Durante su participación en el evento de talla internacional, el gobernador de Quintana Roo invitó a más empresas a invertir en proyectos que contribuyan en la energía renovable, ya que cuentan con una propuesta de solución de abastecimiento eléctrico sostenible para localidades alejadas, a quienes buscan este tipo de energía bajo esquemas de solución tecnológicos.

“Quintana Roo está brindando todo el apoyo para obtener las autorizaciones y con una posibilidad de que la energía limpia que se obtenga ayude a disminuir los costos que ahora hay en el destino”, agregó.

La semana pasada la empresa privada “Energía del Sureste El Ramonal”, ingresó ante la Secretaría de Medio Ambiente y Recursos Naturales (Semarnat), un proyecto denominado Parque Solar “El Ramonal” en Bacalar, sin embargo fue rechazado por la dependencia.
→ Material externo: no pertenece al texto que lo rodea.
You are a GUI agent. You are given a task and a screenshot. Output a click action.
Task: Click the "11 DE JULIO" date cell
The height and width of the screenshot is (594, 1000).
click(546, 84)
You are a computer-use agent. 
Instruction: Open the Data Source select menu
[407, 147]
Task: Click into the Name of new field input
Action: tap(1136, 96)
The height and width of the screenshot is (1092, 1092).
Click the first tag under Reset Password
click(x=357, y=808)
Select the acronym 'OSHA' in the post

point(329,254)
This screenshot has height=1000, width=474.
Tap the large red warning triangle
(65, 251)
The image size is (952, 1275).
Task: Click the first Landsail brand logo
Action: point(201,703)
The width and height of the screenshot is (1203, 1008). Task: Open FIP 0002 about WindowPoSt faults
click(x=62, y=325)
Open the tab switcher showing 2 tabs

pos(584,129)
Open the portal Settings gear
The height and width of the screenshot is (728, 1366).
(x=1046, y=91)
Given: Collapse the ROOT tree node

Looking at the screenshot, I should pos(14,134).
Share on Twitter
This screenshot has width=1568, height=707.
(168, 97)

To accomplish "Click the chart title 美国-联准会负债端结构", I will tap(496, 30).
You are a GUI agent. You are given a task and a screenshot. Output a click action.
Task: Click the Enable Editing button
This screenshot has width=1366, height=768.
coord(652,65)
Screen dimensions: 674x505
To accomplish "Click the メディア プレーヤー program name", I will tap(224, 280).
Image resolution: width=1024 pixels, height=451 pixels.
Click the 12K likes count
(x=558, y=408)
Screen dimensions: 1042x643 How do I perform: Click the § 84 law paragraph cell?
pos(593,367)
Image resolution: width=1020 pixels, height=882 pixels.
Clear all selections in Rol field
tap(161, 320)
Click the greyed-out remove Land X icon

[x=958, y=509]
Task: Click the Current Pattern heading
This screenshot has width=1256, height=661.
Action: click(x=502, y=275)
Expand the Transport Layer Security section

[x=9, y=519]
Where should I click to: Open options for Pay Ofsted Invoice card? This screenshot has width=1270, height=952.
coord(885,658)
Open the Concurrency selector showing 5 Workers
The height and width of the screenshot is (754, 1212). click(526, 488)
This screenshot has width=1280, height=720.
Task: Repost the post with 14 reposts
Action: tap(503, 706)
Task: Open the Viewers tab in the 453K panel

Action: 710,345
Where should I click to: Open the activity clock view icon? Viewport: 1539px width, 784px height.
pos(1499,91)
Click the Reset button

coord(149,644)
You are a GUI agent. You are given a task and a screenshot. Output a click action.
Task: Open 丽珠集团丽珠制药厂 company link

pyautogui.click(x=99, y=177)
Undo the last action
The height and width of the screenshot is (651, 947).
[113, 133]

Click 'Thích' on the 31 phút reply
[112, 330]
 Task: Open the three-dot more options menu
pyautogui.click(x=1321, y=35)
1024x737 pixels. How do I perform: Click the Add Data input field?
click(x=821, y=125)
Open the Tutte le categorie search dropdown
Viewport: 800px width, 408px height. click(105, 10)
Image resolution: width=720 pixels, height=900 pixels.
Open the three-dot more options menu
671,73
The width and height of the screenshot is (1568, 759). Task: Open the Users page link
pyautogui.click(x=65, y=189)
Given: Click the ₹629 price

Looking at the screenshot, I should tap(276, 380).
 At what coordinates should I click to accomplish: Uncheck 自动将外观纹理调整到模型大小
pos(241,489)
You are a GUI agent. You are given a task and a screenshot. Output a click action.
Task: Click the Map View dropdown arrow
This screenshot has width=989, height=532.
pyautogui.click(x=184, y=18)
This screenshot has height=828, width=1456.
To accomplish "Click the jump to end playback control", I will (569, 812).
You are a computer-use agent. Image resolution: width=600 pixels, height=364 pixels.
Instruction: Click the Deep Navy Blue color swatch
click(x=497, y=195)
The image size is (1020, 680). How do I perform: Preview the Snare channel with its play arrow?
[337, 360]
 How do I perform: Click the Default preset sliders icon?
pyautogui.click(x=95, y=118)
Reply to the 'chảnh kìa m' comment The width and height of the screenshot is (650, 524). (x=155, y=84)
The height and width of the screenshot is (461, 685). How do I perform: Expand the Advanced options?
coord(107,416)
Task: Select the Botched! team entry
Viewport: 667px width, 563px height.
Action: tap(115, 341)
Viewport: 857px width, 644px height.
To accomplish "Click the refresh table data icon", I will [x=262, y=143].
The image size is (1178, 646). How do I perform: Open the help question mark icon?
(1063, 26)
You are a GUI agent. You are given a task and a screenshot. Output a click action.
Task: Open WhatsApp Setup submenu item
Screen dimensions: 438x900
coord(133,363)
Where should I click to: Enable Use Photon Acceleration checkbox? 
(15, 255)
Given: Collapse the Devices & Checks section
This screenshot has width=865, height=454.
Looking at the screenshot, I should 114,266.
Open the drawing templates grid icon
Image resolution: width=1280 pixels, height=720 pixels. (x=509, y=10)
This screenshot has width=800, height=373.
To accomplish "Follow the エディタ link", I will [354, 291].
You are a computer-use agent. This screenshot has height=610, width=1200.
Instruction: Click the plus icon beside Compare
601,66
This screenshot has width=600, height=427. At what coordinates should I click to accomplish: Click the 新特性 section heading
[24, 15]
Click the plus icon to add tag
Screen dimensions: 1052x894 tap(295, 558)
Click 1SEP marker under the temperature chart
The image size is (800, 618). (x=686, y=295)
De acuerdo con la Manifestación de Impacto Ambiental (MIA), pondrían paneles solares que iban a permitir la reducción de la emisión de 29 mil 866 toneladas de CO2 al año al producir energía limpia, lo que equivale a plantar alrededor de 96 hectáreas de bosque y conservarlas por 10 años; el predio a desarrollar se encontraba en una zona rural, además de que carecía de todos los servicios públicos como agua potable y electricidad.